Art, in all its splendid forms, is inspired by The Muse: That most elusive of creatures that only visits when she’s ready, that toys with emotions, that withdraws at inopportune moments when the artist’s concentration is lagging or more frustratingly when the artist has caught a glimpse of meaning but has been left alone, in the dark recesses of his own subconscious, to figure it out.
Josh Armijo, a self proclaimed man of pashion (passionate and stylish) has been visited by the elusive muse since the age of five. Born in Montana and an enrolled member of the Flathead Tribe, he grew up surrounded by extended family members who taught him to draw his reality as well as question it. This questioning spirit combined with a Flathead/Irish heritage has resulted in a fiery individual who has command of his creative gifts and can conduct his art like an orchestra: He achieves a symphony on canvas using light and color and the kind of ideas that most people wish they could express vocally, let alone visually.

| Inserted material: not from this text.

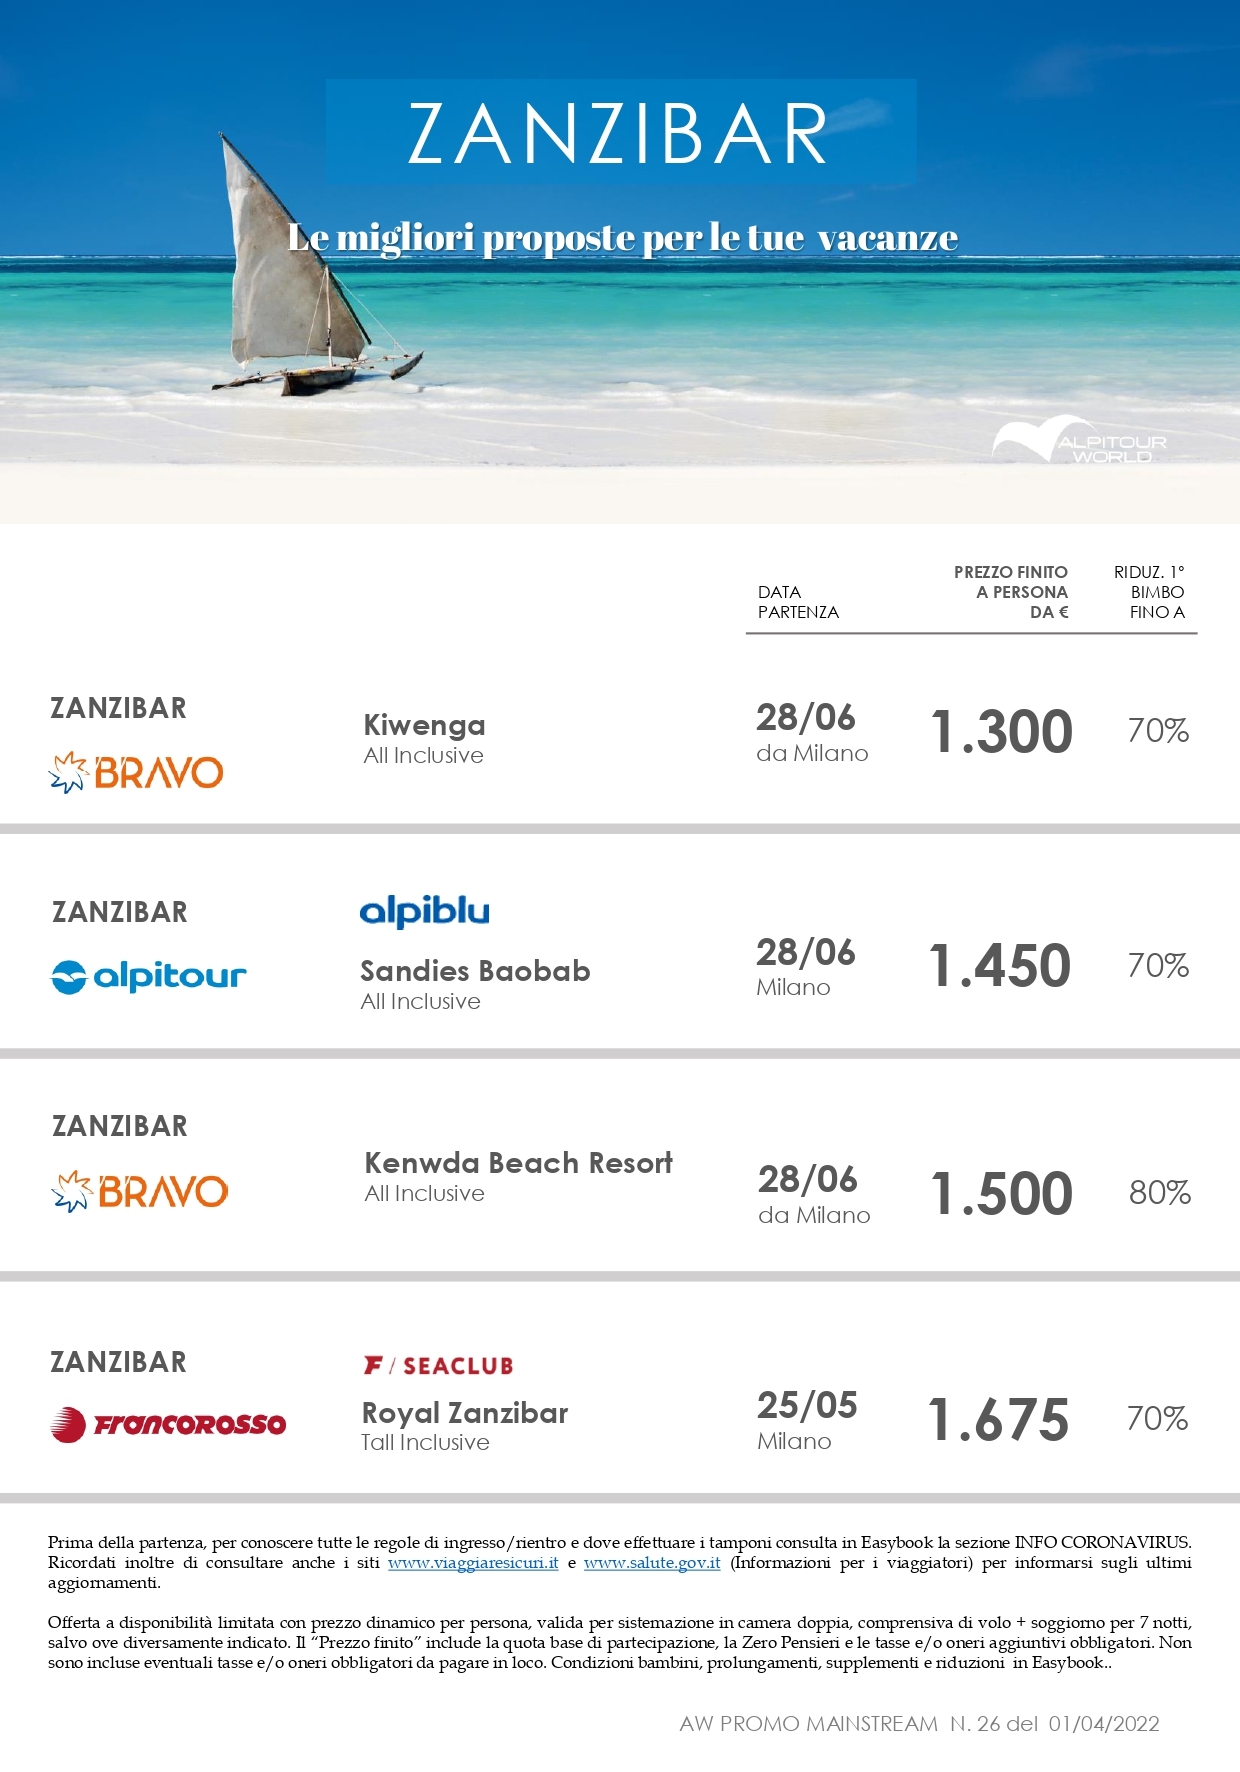This screenshot has height=1772, width=1240.
Task: Select the Kenwda Beach Resort name
Action: click(518, 1162)
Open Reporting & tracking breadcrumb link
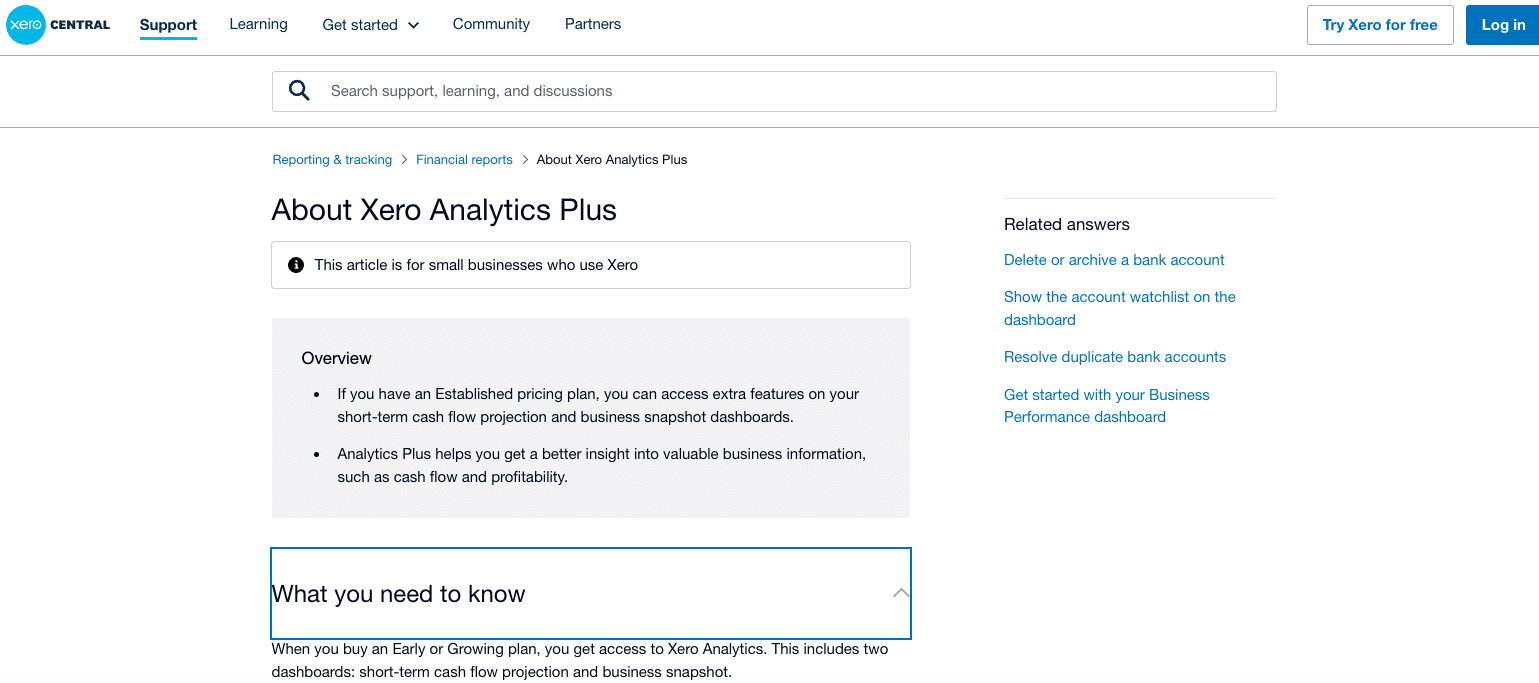1539x683 pixels. pyautogui.click(x=332, y=160)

This ability has not come without a painful growth process. Josh has never been the kind of man who could learn things the easy way. In fact his biggest obstacle on the road to creative success was to get out of the box by renouncing many self-imposed, childhood expectations, including the one about “Art is not a real job.” And of course the more popular, “Grow up, get married, have children and retire,” plan. No, Josh has learned his lessons in life the hard way, the way you have to learn them in order to understand why they are necessary.
And luckily for those of us who are avid admirers of Josh’s work, all those lessons have coalesced into a conscious collection of a life expressed. The gift of creativity has a way of enhancing a sense of the future and using past experiences as mile markers on a longer journey. After all, life is not about the end result, it’s what you achieve on the way.